I am thinking this is now unfixable?
My container backups are on a separate zpool that seems fine, is there anything I need to do before I reinstall proxmox and try to restore those containers?
 
Code:
root@pve:~# cat /etc/apt/sources.list
deb http://deb.debian.org/debian bookworm main contrib
deb http://deb.debian.org/debian bookworm-updates main contrib
deb http://security.debian.org/debian-security bookworm-security main contrib
root@pve:~# cat /etc/apt/sources.list.d/ceph.list
# deb https://enterprise.proxmox.com/debian/ceph-quincy bookworm enterprise
# deb http://download.proxmox.com/debian/ceph-quincy bookworm no-subscription
# deb https://enterprise.proxmox.com/debian/ceph-reef bookworm enterprise
# deb http://download.proxmox.com/debian/ceph-reef bookworm no-subscription

My root pool is a zfs mirror on 2 SSDs, no errors on zpool status, no scub failures, SMART test came out fine. I tried removing one drive to force booting from the other, same issue.

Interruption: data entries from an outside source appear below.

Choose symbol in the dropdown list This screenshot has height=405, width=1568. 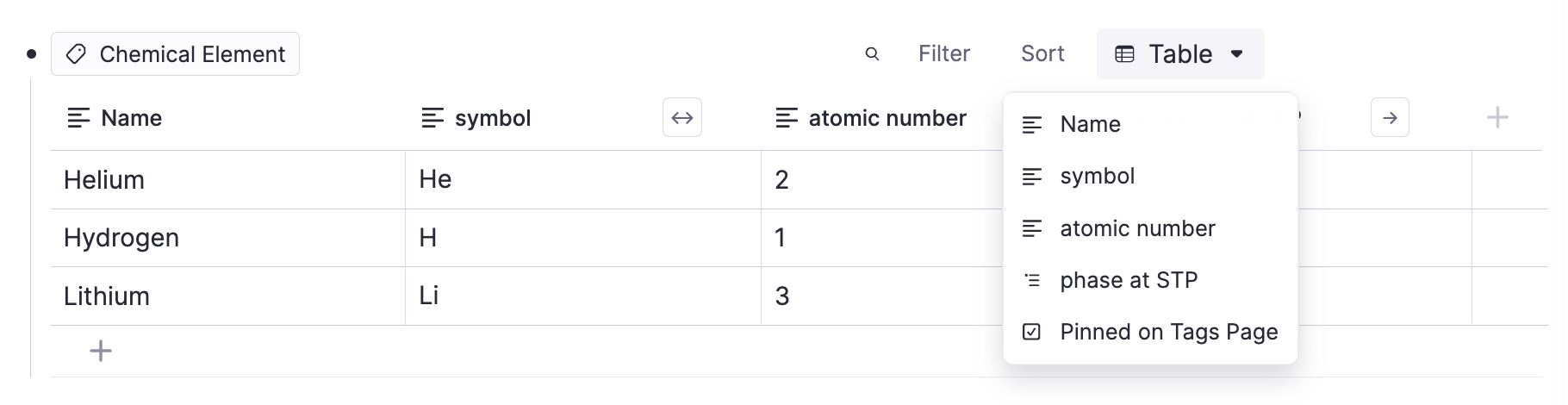click(x=1097, y=176)
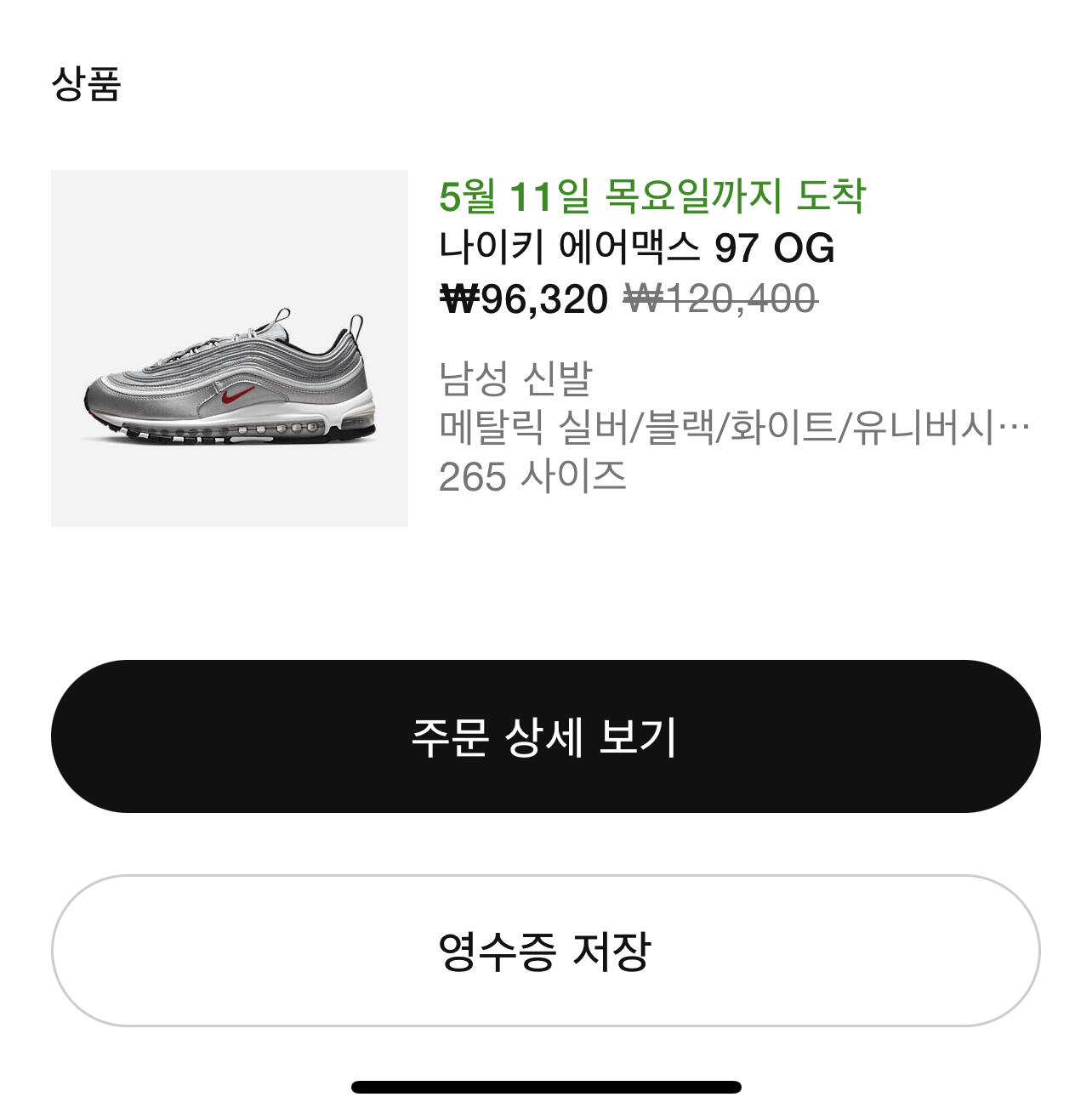The image size is (1092, 1114).
Task: Click the heel pull tab of the sneaker image
Action: [356, 327]
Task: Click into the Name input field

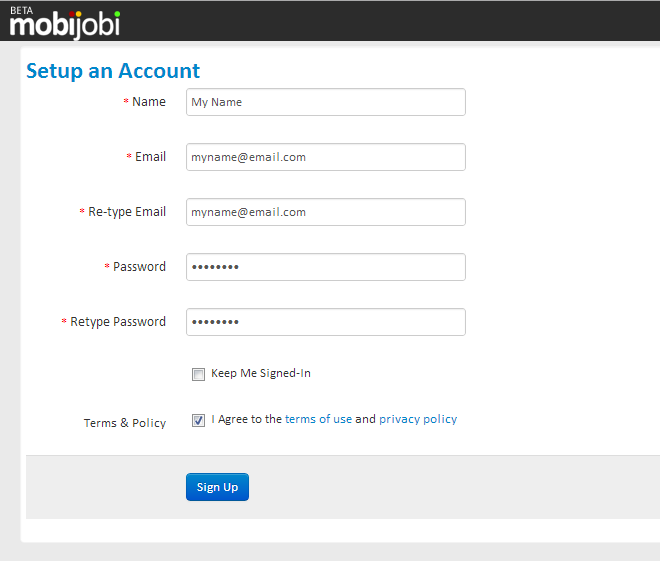Action: [x=325, y=102]
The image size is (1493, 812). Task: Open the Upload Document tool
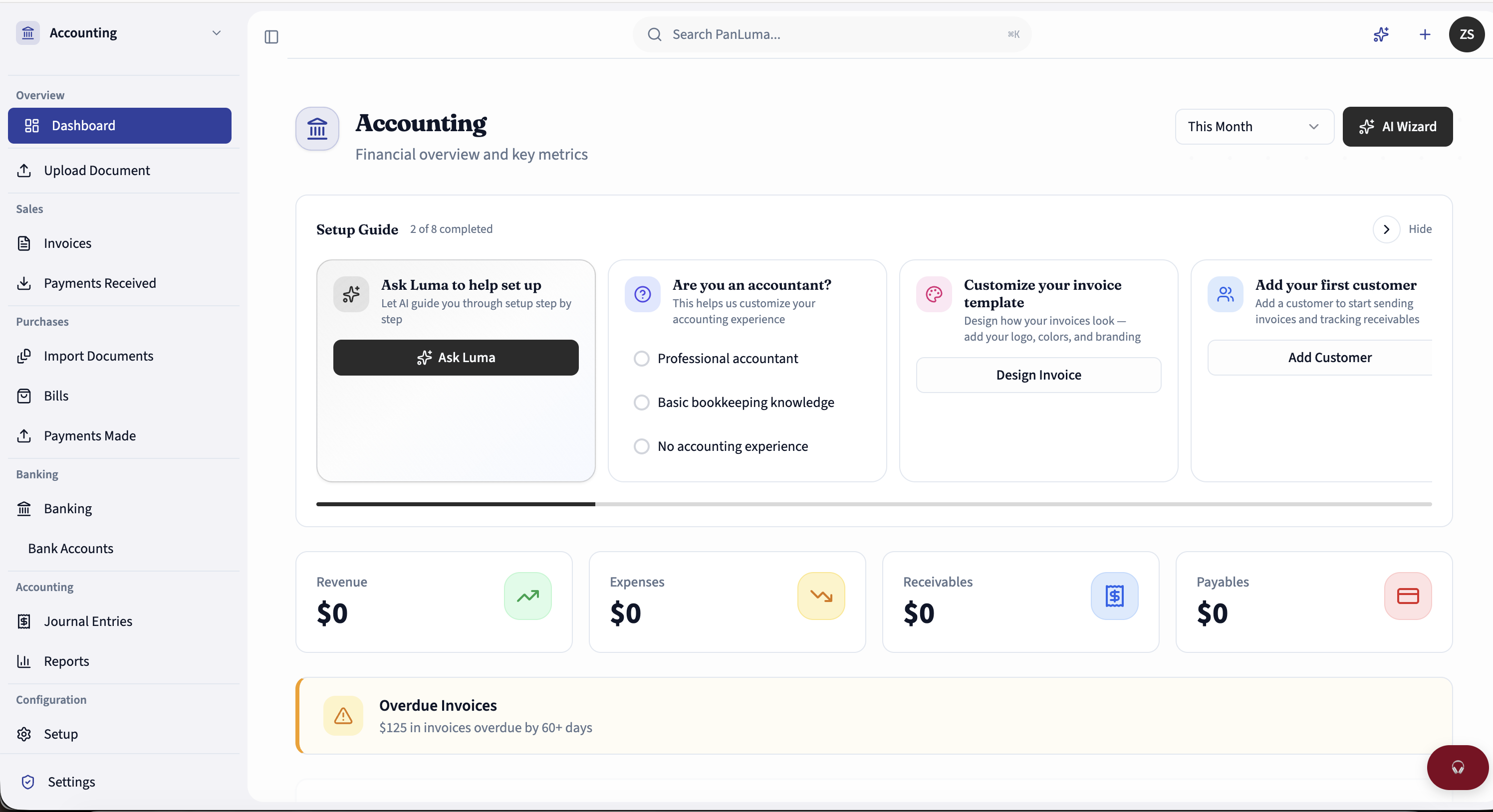point(96,170)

However after reinstalling those packages I get:
Code:
root@pve:~# debsums -c
debsums: missing file /usr/share/aclocal/autoopts.m4 (from autogen package)
debsums: missing file /usr/bin/x86_64-linux-gnu-cpp-10 (from cpp-10 package)
debsums: missing file /usr/lib/gcc/x86_64-linux-gnu/10/cc1 (from cpp-10 package)
debsums: missing file /usr/share/lintian/overrides/cpp-10 (from cpp-10 package)
debsums: missing file /bin/fusermount3 (from fuse3 package)
debsums: missing file /sbin/mount.fuse3 (from fuse3 package)
debsums: missing file /usr/share/doc/fuse3/changelog.Debian.gz (from fuse3 package)
debsums: missing file /usr/share/doc/fuse3/changelog.gz (from fuse3 package)
debsums: missing file /usr/share/doc/fuse3/copyright (from fuse3 package)
/usr/share/initramfs-tools/hooks/fuse
debsums: missing file /usr/share/man/man1/fusermount3.1.gz (from fuse3 package)
debsums: missing file /usr/share/man/man8/mount.fuse3.8.gz (from fuse3 package)
debsums: missing file /usr/share/lintian/overrides/g++ (from g++ package)
debsums: missing file /usr/bin/x86_64-linux-gnu-g++-12 (from g++-12 package)
debsums: missing file /usr/lib/gcc/x86_64-linux-gnu/12/cc1plus (from g++-12 package)
debsums: missing file /usr/lib/gcc/x86_64-linux-gnu/12/g++-mapper-server (from g++-12 package)
debsums: missing file /usr/share/doc/gcc-12-base/C++/README.C++ (from g++-12 package)
debsums: missing file /usr/share/doc/gcc-12-base/C++/changelog.gz (from g++-12 package)
debsums: missing file /usr/share/lintian/overrides/g++-12 (from g++-12 package)
debsums: missing file /usr/bin/c89-gcc (from gcc package)
debsums: missing file /usr/bin/c99-gcc (from gcc package)
This goes on for a good while with more packages too.

I am thinking this is now unfixable?
You could attempt to reinstall all the packages that have missing files. Question is what led to the removal of these files in the first place? Maybe some half-aborted misplaced remove command? Shell history and system logs could give a hint if you are lucky.
My container backups are on a separate zpool that seems fine, is there anything I need to do before I reinstall proxmox and try to restore those containers?
Best to save configurations from /etc and /etc/pve you could still need and other important stuff on the root disk if there is.
 
Hi thanks again for both your help, I tried the full update/upgrade, sadly it didn't end up helping and I couldn't find anything in the logs.
I have just reinstalled and re-setup the server and it all works fine, thanks for your tip of porting over /etc.
I also found it useful to
Code:
zfs create rpool/data/subvol-xxx-disk-x
for all container disks stored on my rpool so I could re-create them from backups.

I still have no idea what caused the error in the first place, sorry if this is of little use to anyone who experiences this after me.